The music video LaserDisc was released on November 30, 1994, with its contents compiled in the 2000 DVD Chisato Moritaka DVD Collection No. 9: Kibun Sōkai.

== Chart performance ==
"Kibun Sōkai" peaked at No. 3 on Oricon's singles chart and sold 438,000 copies. It was also certified Platinum by the RIAJ.

== Other versions ==
Moritaka re-recorded the song and uploaded the video on her YouTube channel on August 3, 2013. This version is also included in Moritaka's 2014 self-covers DVD album Love Vol. 5. It was also used in a 2015 Asahi Style Free beer commercial starring Moritaka.
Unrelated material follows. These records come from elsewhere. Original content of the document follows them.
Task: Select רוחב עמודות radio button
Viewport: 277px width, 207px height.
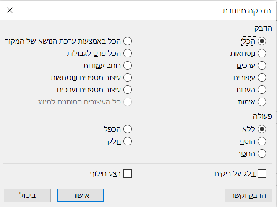Action: coord(128,65)
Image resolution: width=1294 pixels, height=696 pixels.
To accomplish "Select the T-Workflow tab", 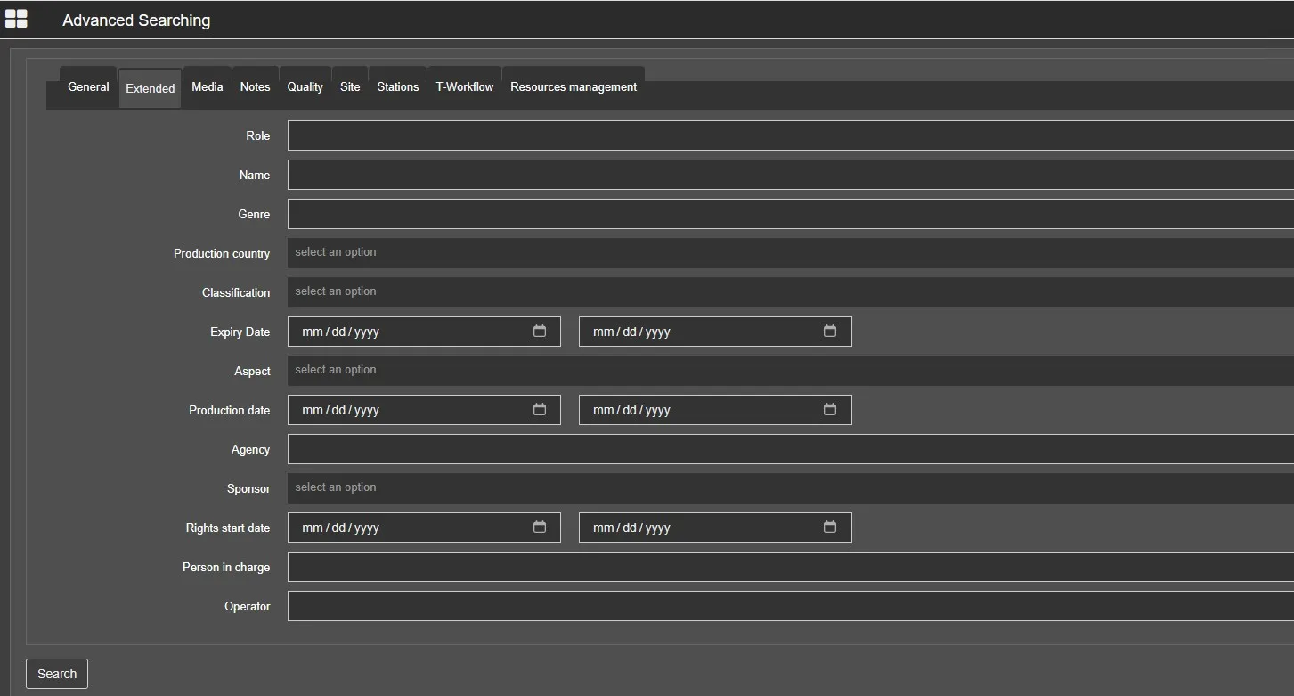I will coord(464,87).
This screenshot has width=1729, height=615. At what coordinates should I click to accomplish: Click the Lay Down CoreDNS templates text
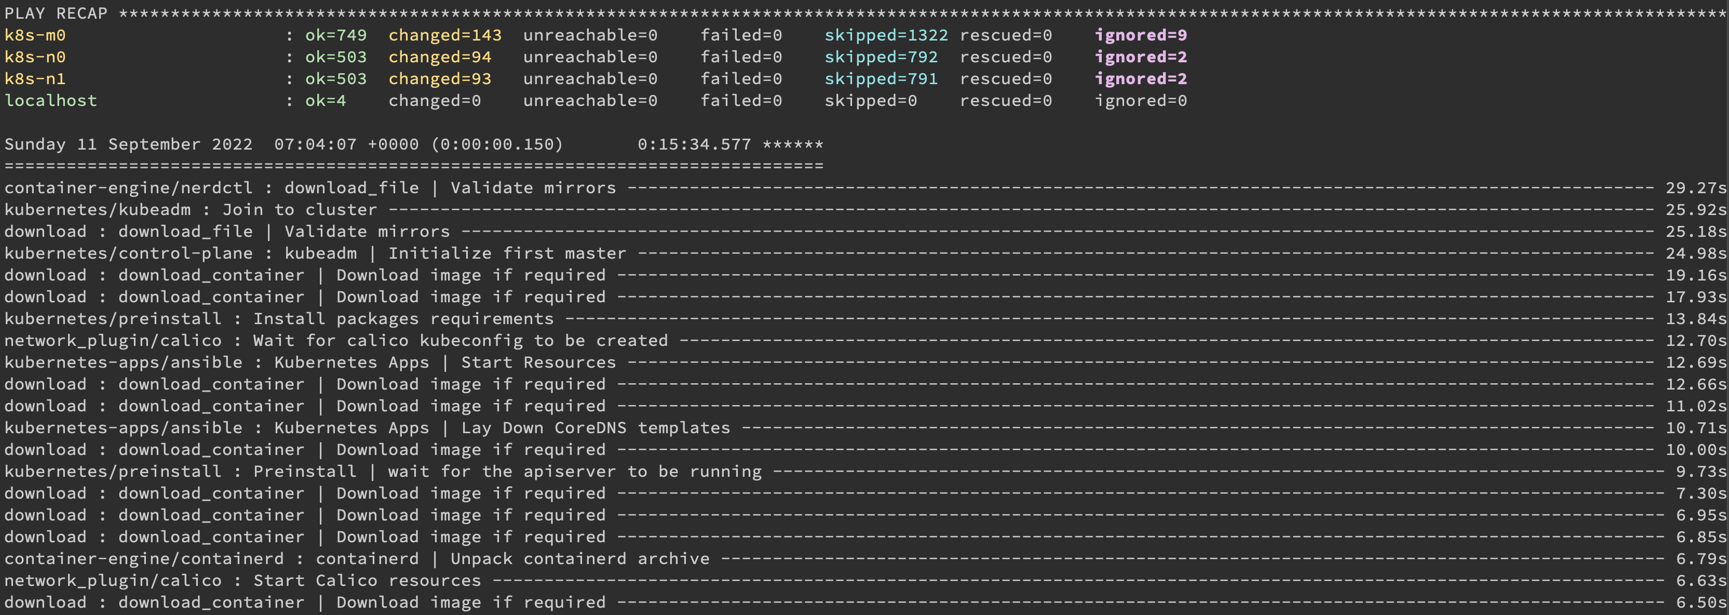[595, 428]
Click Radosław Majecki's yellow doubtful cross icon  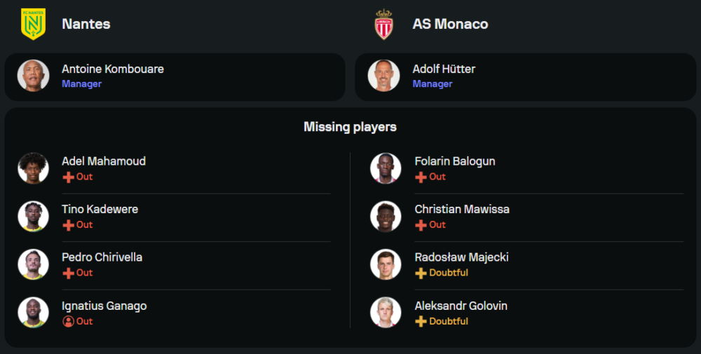tap(421, 273)
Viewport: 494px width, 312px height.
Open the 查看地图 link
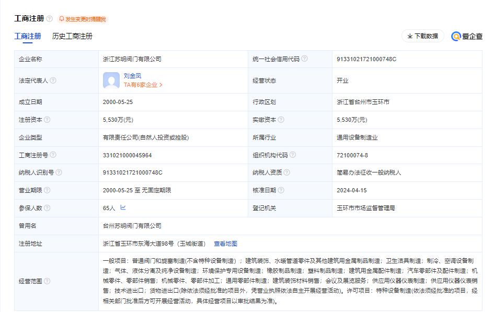[x=225, y=244]
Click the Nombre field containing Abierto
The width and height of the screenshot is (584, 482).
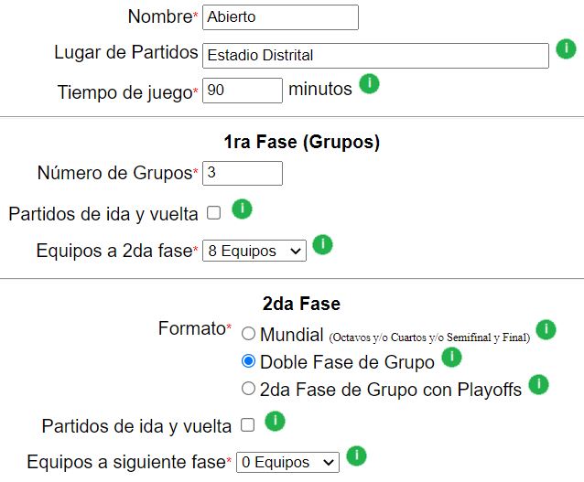(x=280, y=17)
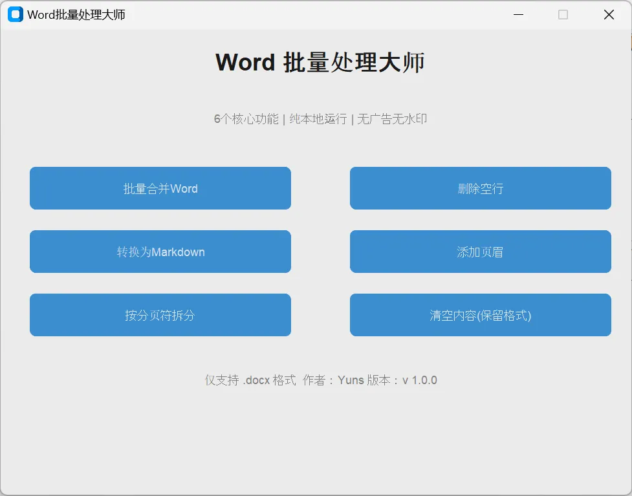Click the Word批量处理大师 title bar text
632x496 pixels.
(x=76, y=14)
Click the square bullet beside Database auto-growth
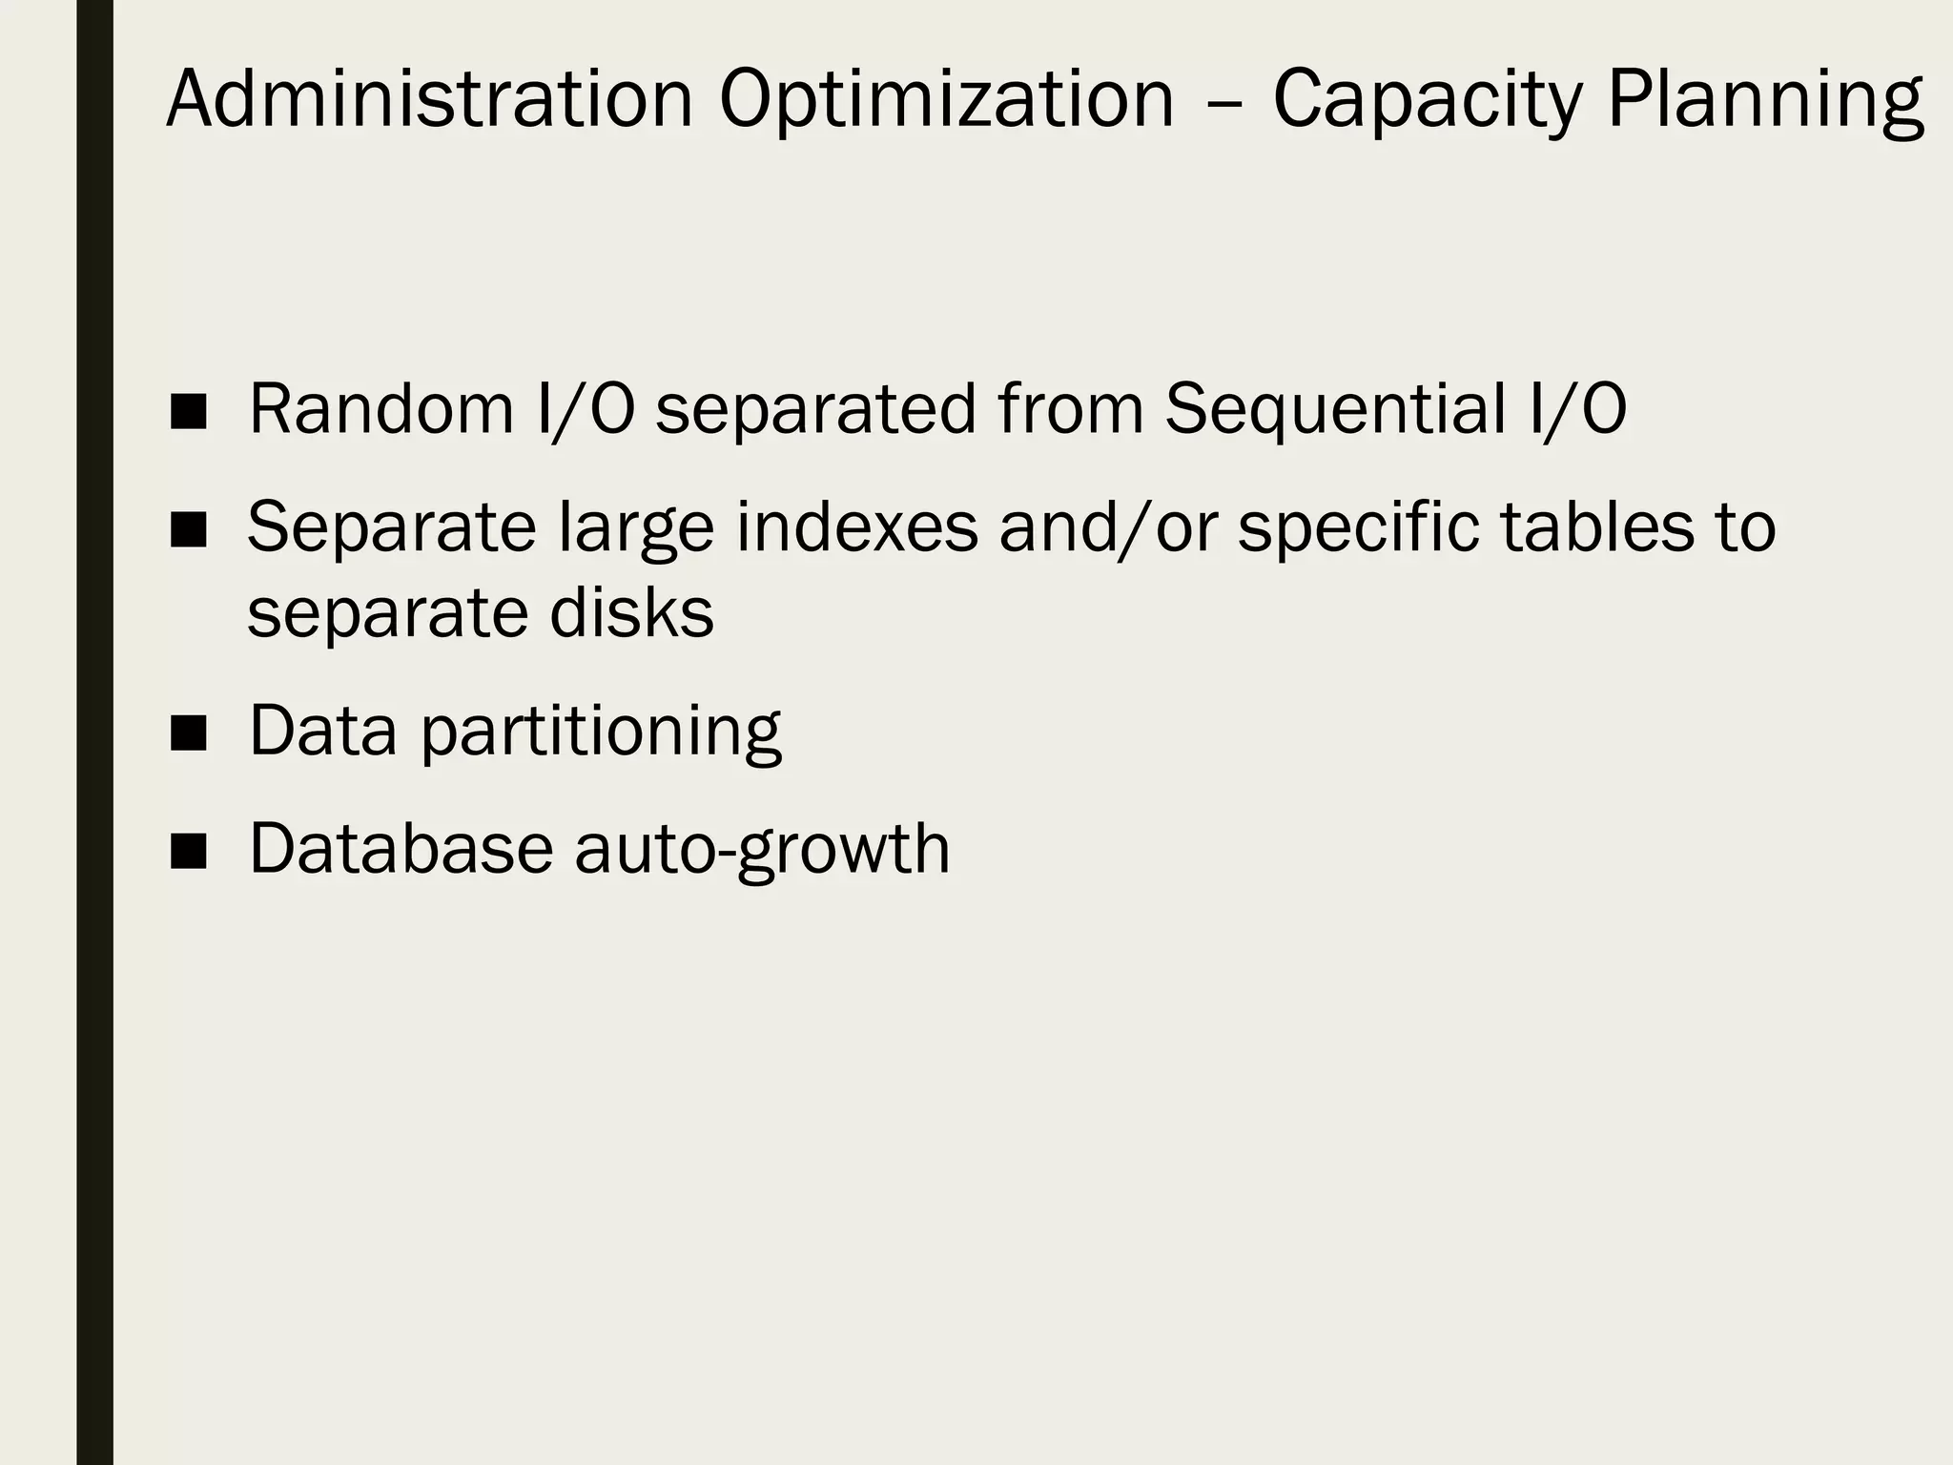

The song was remixed by tofubeats in the 2014 collaboration album Chisato Moritaka with tofubeats: Moritaka Tofu.

== Track listing ==

8 cm CD
| No. | Title | Music | Arrangement | Length |
|---|---|---|---|---|
| 1. | "Kibun Sōkai" ((気分爽快; "Refreshing")) | Kenichi Kurosawa | Yuichi Takahashi | 3:59 |
| 2. | "Te wo Tatakō 2" (Te wo Tatakō Tsū (手をたたこう2; "Clap Your Hands 2")) | Moritaka | Moritaka | 3:39 |
| 3. | "Kibun Sōkai" (Original Karaoke) |  |  | 3:54 |

LaserDisc
| No. | Title | Music | Arrangement | Length |
|---|---|---|---|---|
| 1. | "Watarasebashi" ((渡良瀬橋; "Watarase Bridge")) | Hideo Saitō | Saitō |  |
| 2. | "Watashi no Natsu" ((私の夏; "My Summer")) | Saitō | Saitō |  |
| 3. | "Hae Otoko (Long Version)" (Hae Otoko (Rongu Vājon) (ハエ男 (ロング・ヴァージョン); "Fly Man" (Long Version))) | Moritaka | Moritaka |  |
| 4. | "Kaze ni Fukarete" ((風に吹かれて; "Blowing in the Wind")) | Saitō | Saitō |  |
| 5. | "Rock'n Omelette" (Rokkun Omuretsu (ロックン・オムレツ)) | Moritaka | Moritaka |  |
| 6. | "Kibun Sōkai" ((気分爽快; "Refreshing")) | Kurosawa | Takahashi |  |
| 7. | "Natsu no Hi" ((夏の日; "Summer Day")) | Saitō | Saitō |  |
| 8. | "Suteki na Tanjōbi" ((素敵な誕生日; "A Wonderful Birthday")) | Takahashi | Takahashi |  |
| 9. | "Making of (Watashi no Daiji no Hito)" ((私の大事な人; "My Important Person")) | Moritaka | Yasuaki Maejima |  |

== Personnel ==
- Chisato Moritaka – vocals, drums
- Yuichi Takahashi – guitar, piano, backing vocals
- Hiroyoshi Matsuo – acoustic guitar
- Shin Hashimoto – piano
- Masafumi Yokoyama – bass
- Yukio Seto – bass

== Charts ==

| Chart (1994) | Peak position |
|---|---|
| Japanese Oricon Singles Chart | 3 |

== Certification ==

| Region | Certification | Certified units/sales |
| Japan (RIAJ) | Platinum | 400,000^{^} |
^{^} Shipments figures based on certification alone.

== Cover versions ==
- Yumi Adachi covered the song on her 1995 album Big. Because Adachi was 14 years old at the time, the word "beer" (ビール, bīru) was replaced with "cola" (コーラ, kōra) in the lyrics.
- Shōko Hamada covered the song on her 2007 cover album Hamashō Album ~O teate Shimashōko~.
- Runa Miyashida covered the song on her 2009 album Ska Flavor No. 2.